Audubon's barn swallow





my favorite Audubon's:

Barn swallow

Adobe: a natural building material made of sand, clay or mud mixed with a natural fiber like grass or straw. Long before Native Americans built their homes with it, barn swallows had perfected the technique. Audubon writes:

"The nest is attached to the side of a beam or rafter in a barn or shed, under a bridge, or sometimes even in an old well, or in a sink hole, such as those found in the Kentucky barrens. Whenever the situation is convenient and affords sufficient room, you find several nests together, and in some instances I have seen seven or eight within a few inches of each other; nay, in some large barns I have counted forty, fifty, or more. 

"The male and the female both betake themselves to the borders of creeks, rivers, ponds, or lakes, where they form small pellets of mud or moist earth, which they carry in their bill to the chosen spot, and place against the wood, the wall, or the rock, as it may chance to be. They dispose of these pellets in regular lays, mixing, especially with the lower, a considerable quantity of long slender grasses, which often dangle for several inches beneath the bottom of the nest.

By Audubon the naturalist, from his Ornithological Biography.

Why is Audubon relevant? Because in addition to his artistic talent, perseverance and derring-do, he was a d--- good naturalist. A lot of what we know today about birds, the audacious, often farouche, John James Audubon was the first to put in print.

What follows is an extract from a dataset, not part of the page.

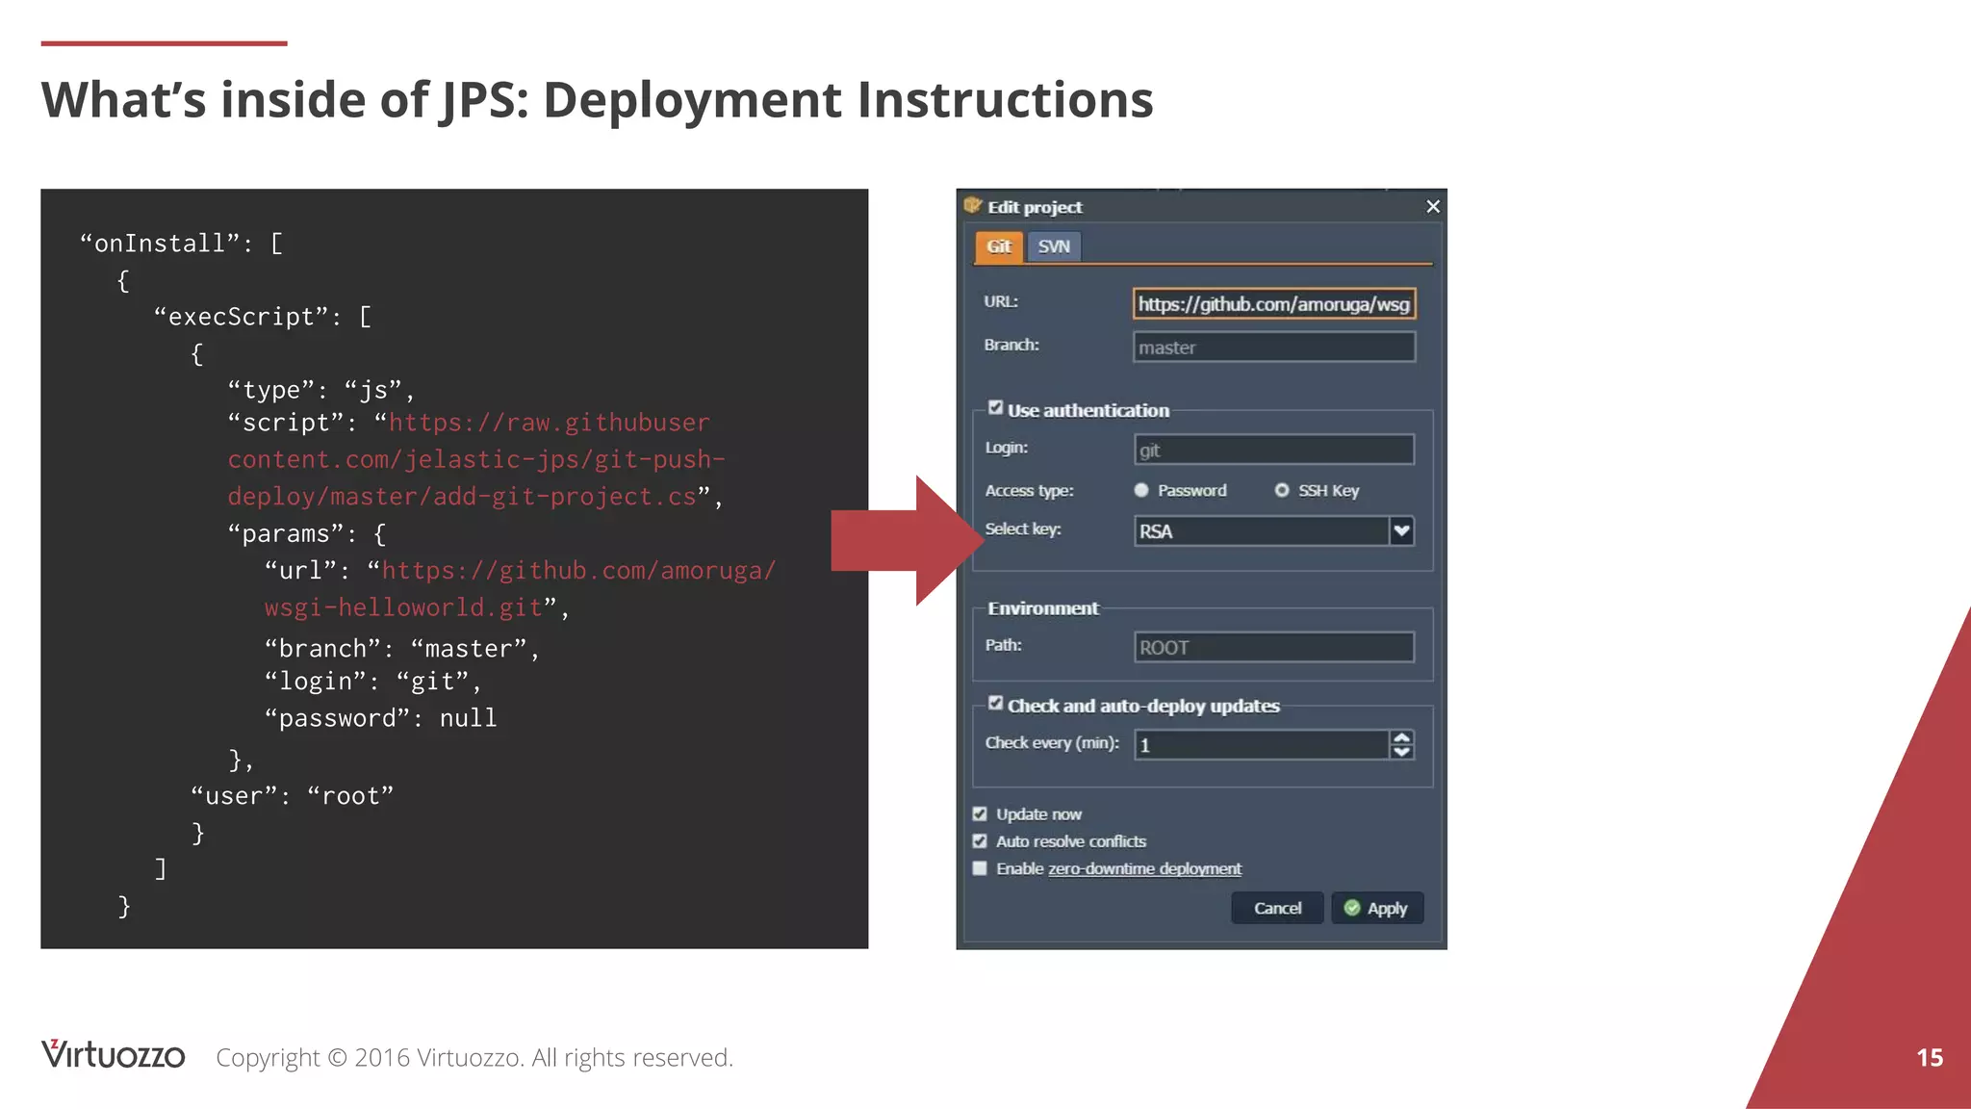Close the Edit project dialog
The width and height of the screenshot is (1971, 1109).
point(1432,207)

On January 20, a complete first edition boxed-set of Audubon's The Birds of America including his five-volume Ornithological Biography will be auctioned in New York at Christie's. There are only 120 known copies of this huge work. As big as a coffee table, weighing over 200 pounds, it contains 435 hand-colored engravings (depicting 497 species) printed on handmade paper measuring 29.5 X 39.5 inches. Assembled into four volumes, it's massive.